It’s no secret that we are big fans of the Trine series at Retro 101. We’ve covered both the original games across numerous formats and rated them very highly. Indeed, there’s just something about them that fills the Lost Vikings sized hole in our lives. Frozenbyte had promised to try something different with Trine 3 and after a period in Early Access it is now here for us to adventure into once more.
As always with the series, Trine 3 looks jaw-dropingly gorgeous. The environments leap into life with colour and flourishes of detail that you just don’t find in many games. If you have the ability to play the game in 3D then things get even more beautiful as well. It’s simply stunning how good this looks and playing anything else afterwards is a real comedown in the visual department.
The big change is that now the game is in 3D. You can run into and out of the screen and the levels now scroll into the play field as well as left and right. This allows for some nice sections with the three heroes floating and swinging along but also brings with it some changes that not everyone will be happy with.
The main issue is that levels feel less focused than in the previous 2D outings. Puzzle solving is less complex and there is more emphasis on general combat and platforming. Using the wizard has become a bit of a pain as well as moving his objects around in the 3D landscape never really feels as natural as it should. There’s also an issue with depth and it can be hard to tell if you are going to land where you think you are. It’s kind of like an N64 platformer with the most beautiful graphics ever.

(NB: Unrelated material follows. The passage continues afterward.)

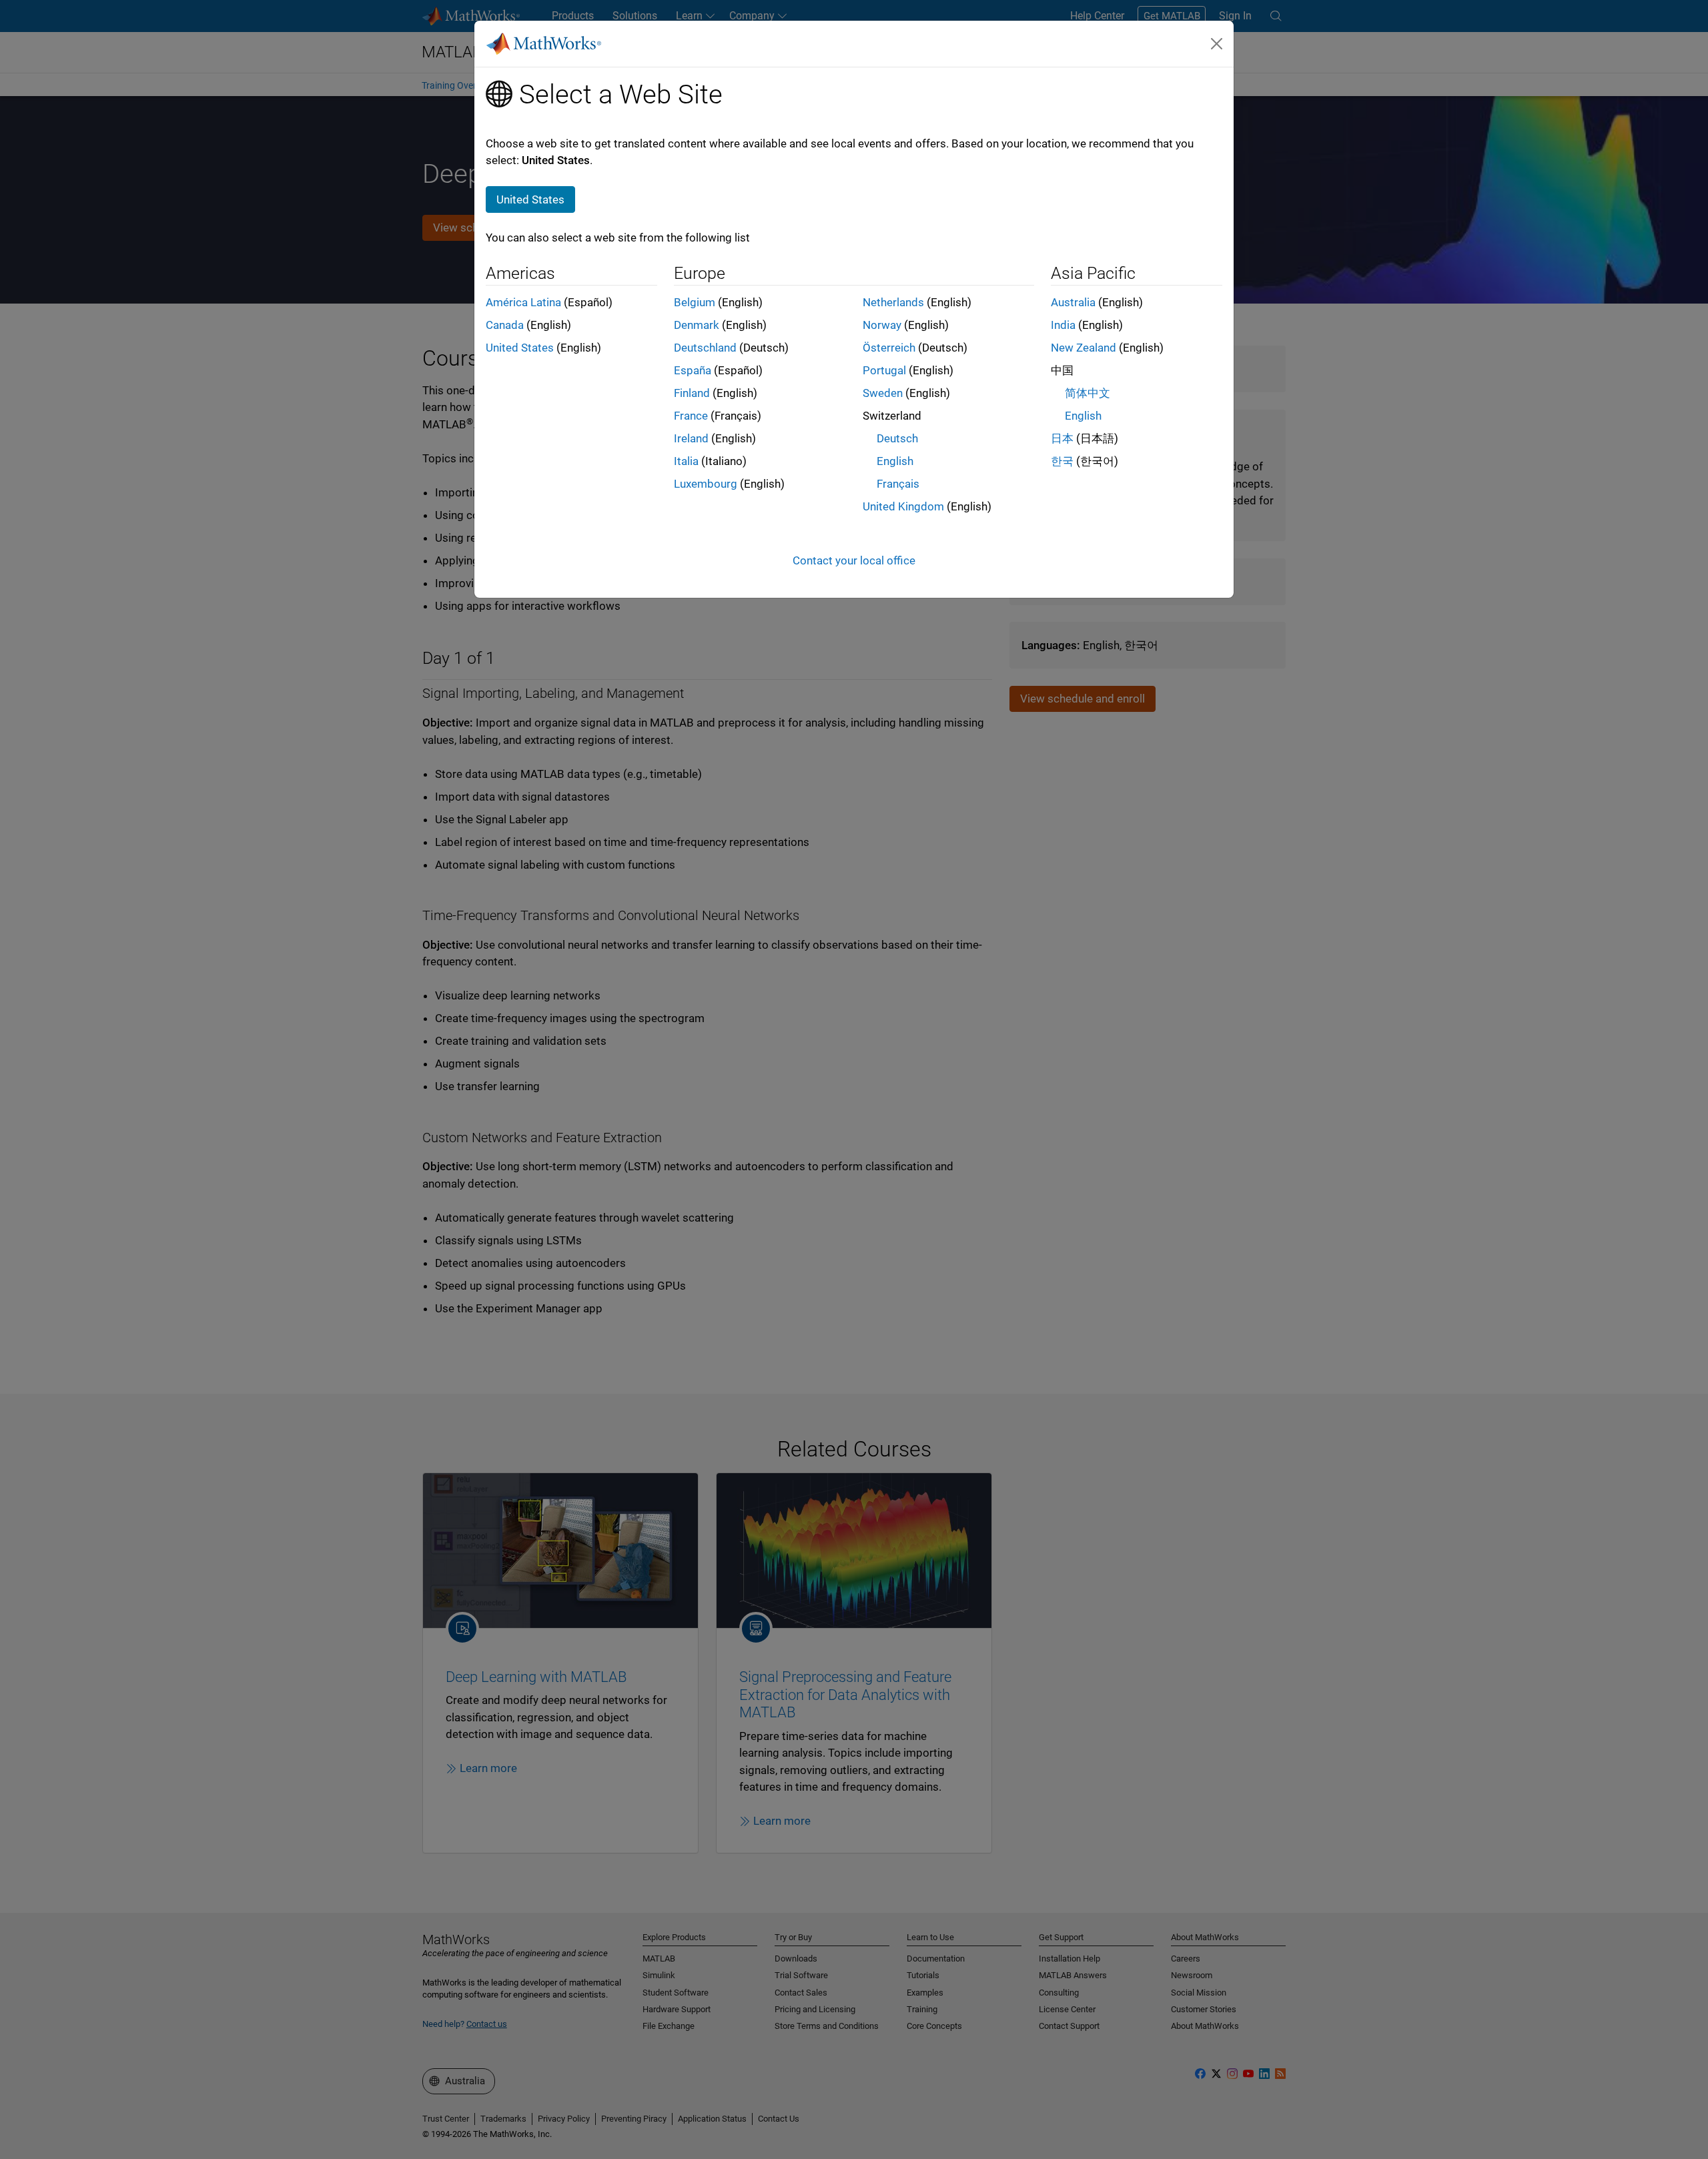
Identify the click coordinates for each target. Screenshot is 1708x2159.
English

The characters have now lost the ability to upgrade their skills as well (though they are given selected skills to start). The Knight can stomp, charge, deflect and float with his shield while the thief can now tie her grappling hooks to things to hold them in place. The wizard is more limited with his abilities and now restricted to the summoning of a single box.
The new approach to skills is made use of well though and you will need everything to progress. The fact the heroes start with their skills also allows the game to throw things at you right from the off and get you thinking. It’s good the game does throw you in quickly because it is somewhat shorter than other games in the series. Starting out with a level to introduce each character you then get five main levels to fight through. Upon completion you are faced with a cliff hanger ending which hints at more to come. What form that will take will remain to be seen.
There are a host of shorter levels to unlock as well which focus on an individual character and as such effectively give you one life to complete them. These are tougher and designed to fit skill sets of the respective characters. Though brief they are fun to play and never out stay their welcome.
Both main story and side levels are unlocked by collecting glowing triangles. We don’t really like things like this as it can work as an artificial game lengthening device that forces players to go back to levels and hunt around for the missing twenty or thirty they need to progress. We didn’t have much trouble with getting the requisite amounts but it’s something we’d like to see removed in any future games.
Overall, while there has been a lot of a change in mechanics and progression the game never stops being fun. It’s certainly a more knock-about lose kind of fun than before but it remains humorous and throws up enough adventure to keep you interested until the end. When the 3D works in the games favour you can see exactly what the team were going for and there are some solid foundations here for future forays into it. It may not be up there with the near perfection of the 2D games but for some fairly minor stumbles we also have a bucket load of potential.